Supporters and opponents of placing women in "at-risk" jobs agree on at least one thing: Women do have a place in a volunteer military. Whenever American men have marched to war, women followed, according to a thumbnail history compiled by the Defense Department.
History of women at war
Margaret Corbin took charge of a cannon after her husband fell in the Revolutionary War. Two years later, in 1778, Deborah Samson disguised herself as a man, enlisted in the Continental Army, and was twice wounded in combat. Both women were awarded military pensions.
Women fought in the War of 1812, the Civil War and the Spanish-American War. At least 36,000 women served in World War I, and 400,000 took part in World War II. In the Pacific Theater, 458 women died and 80 nurses were prisoners of war.
Spec. Tyanna Avery-Felder had been afraid to go to Iraq, but she toughed it out, said her father, Ray Avery. She seemed safe behind the front lines, working as a cook and a helper in the mess hall. But her convoy was hit by an improvised explosive device on April 7, the Army said, and she died at 22.

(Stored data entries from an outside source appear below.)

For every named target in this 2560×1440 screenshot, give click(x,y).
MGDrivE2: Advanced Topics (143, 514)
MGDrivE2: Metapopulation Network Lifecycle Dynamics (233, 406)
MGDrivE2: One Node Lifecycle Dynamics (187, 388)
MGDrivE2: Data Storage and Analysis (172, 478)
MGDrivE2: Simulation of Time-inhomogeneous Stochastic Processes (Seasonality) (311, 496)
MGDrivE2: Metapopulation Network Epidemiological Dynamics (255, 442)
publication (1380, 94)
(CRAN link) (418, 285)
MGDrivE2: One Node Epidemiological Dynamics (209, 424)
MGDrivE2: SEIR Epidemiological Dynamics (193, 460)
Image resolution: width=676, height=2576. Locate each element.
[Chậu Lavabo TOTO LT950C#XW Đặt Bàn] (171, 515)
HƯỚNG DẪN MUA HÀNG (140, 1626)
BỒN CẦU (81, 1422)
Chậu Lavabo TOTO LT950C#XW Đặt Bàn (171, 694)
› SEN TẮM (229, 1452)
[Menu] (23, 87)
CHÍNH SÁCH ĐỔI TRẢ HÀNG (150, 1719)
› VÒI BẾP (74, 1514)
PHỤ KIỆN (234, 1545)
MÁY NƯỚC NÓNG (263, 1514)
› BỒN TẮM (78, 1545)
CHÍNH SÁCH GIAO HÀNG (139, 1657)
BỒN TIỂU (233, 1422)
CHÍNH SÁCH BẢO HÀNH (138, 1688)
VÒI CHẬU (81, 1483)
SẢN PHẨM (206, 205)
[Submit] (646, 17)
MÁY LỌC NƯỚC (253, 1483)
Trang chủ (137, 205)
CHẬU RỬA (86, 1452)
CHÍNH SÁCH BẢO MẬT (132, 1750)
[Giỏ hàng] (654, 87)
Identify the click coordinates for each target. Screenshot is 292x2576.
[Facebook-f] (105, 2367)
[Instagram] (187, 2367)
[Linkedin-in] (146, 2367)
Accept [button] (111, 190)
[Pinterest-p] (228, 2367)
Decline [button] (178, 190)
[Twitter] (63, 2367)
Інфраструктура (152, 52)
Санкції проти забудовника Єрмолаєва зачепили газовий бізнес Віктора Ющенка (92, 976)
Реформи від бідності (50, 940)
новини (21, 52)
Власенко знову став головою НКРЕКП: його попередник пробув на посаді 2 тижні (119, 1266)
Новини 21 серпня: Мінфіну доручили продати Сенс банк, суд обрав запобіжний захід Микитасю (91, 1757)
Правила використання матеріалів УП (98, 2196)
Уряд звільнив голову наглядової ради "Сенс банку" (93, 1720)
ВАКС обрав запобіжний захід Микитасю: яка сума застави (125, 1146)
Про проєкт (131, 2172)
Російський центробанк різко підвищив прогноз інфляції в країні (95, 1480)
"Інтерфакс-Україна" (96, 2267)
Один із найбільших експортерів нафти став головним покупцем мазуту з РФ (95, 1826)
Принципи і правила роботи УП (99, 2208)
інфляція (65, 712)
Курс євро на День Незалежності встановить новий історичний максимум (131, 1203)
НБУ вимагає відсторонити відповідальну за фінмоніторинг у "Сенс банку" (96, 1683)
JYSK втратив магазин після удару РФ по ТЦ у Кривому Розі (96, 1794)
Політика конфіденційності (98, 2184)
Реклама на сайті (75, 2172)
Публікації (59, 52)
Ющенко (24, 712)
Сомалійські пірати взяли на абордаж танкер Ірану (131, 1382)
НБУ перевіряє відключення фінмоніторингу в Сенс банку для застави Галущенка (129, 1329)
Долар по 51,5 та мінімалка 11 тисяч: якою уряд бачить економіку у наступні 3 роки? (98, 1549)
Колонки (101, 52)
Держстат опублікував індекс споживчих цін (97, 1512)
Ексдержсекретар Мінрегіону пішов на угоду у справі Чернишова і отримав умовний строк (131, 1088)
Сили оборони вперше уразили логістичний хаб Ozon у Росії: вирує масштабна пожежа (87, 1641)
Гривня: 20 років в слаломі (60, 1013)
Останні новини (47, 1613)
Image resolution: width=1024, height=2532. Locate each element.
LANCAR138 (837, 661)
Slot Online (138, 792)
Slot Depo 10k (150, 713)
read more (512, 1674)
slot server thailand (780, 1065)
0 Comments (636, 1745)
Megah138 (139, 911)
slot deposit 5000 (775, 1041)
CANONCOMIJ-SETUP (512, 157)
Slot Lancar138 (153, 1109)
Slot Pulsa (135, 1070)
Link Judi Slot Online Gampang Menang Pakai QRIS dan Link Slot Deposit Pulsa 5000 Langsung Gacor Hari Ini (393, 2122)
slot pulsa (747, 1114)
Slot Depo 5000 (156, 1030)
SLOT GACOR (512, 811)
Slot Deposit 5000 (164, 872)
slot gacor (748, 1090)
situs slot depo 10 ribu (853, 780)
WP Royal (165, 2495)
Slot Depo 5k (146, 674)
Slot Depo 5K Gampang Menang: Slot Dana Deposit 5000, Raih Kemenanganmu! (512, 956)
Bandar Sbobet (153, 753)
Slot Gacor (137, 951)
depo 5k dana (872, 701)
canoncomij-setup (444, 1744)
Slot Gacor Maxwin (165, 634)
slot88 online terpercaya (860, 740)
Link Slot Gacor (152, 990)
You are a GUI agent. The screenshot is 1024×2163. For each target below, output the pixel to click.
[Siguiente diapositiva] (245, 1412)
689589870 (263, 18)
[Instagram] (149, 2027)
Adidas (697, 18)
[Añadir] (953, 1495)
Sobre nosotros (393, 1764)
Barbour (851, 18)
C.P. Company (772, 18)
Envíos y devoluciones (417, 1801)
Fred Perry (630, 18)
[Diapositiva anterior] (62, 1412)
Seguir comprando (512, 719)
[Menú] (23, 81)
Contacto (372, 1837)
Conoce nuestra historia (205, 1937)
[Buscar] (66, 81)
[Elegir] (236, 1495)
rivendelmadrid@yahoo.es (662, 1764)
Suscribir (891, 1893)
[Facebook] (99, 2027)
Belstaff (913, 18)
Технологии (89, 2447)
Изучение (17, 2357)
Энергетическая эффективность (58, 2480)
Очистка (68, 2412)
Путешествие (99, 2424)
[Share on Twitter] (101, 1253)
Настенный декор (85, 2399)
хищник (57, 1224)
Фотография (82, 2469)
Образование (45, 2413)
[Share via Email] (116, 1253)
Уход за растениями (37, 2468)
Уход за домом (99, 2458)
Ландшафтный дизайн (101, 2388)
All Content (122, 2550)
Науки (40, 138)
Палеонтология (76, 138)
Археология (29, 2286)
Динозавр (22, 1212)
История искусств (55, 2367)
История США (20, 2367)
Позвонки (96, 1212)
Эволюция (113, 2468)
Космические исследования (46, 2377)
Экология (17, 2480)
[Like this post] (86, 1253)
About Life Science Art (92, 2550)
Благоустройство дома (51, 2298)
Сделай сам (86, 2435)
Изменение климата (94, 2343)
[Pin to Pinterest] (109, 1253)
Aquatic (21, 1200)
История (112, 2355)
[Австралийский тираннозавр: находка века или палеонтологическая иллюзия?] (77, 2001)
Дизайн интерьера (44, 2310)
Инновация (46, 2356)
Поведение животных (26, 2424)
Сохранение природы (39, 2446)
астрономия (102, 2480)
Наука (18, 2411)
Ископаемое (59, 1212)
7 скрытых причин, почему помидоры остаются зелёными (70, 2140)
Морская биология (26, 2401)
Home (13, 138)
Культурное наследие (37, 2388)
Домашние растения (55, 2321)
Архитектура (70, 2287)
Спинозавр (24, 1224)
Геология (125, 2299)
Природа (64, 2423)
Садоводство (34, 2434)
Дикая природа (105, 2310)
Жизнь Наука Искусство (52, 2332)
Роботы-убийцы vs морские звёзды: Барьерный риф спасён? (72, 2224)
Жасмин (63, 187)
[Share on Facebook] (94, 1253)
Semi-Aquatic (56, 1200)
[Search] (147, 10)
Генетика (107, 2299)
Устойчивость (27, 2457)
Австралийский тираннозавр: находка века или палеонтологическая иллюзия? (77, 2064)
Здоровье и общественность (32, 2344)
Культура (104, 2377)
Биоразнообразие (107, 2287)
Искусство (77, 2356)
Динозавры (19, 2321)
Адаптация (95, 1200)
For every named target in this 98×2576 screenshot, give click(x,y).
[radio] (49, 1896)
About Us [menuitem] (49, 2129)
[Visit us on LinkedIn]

"I couldn't really believe it," Avery said. "She was nine days from coming home."
Sometimes, he said in a breaking voice, "I feel that females shouldn't be in that situation, shouldn't be in combat. They're capable. People who haven't been put in this situation don't know how really painful it is to lose someone, whether it's a son or daughter."
Lori Witmer, mother of Michelle, said she believes that losing a daughter is harder than losing a son, but that she would never have intervened in Michelle's decision to serve.
Isela Rubalcava was the only daughter in her family. As her body arrived at El Paso International Airport last week, Marrufo led the family in prayers. "She is the first woman from El Paso that had died in combat," Marrufo said. "I think she's unique in that sense."
Researcher Madonna Lebling contributed to this report.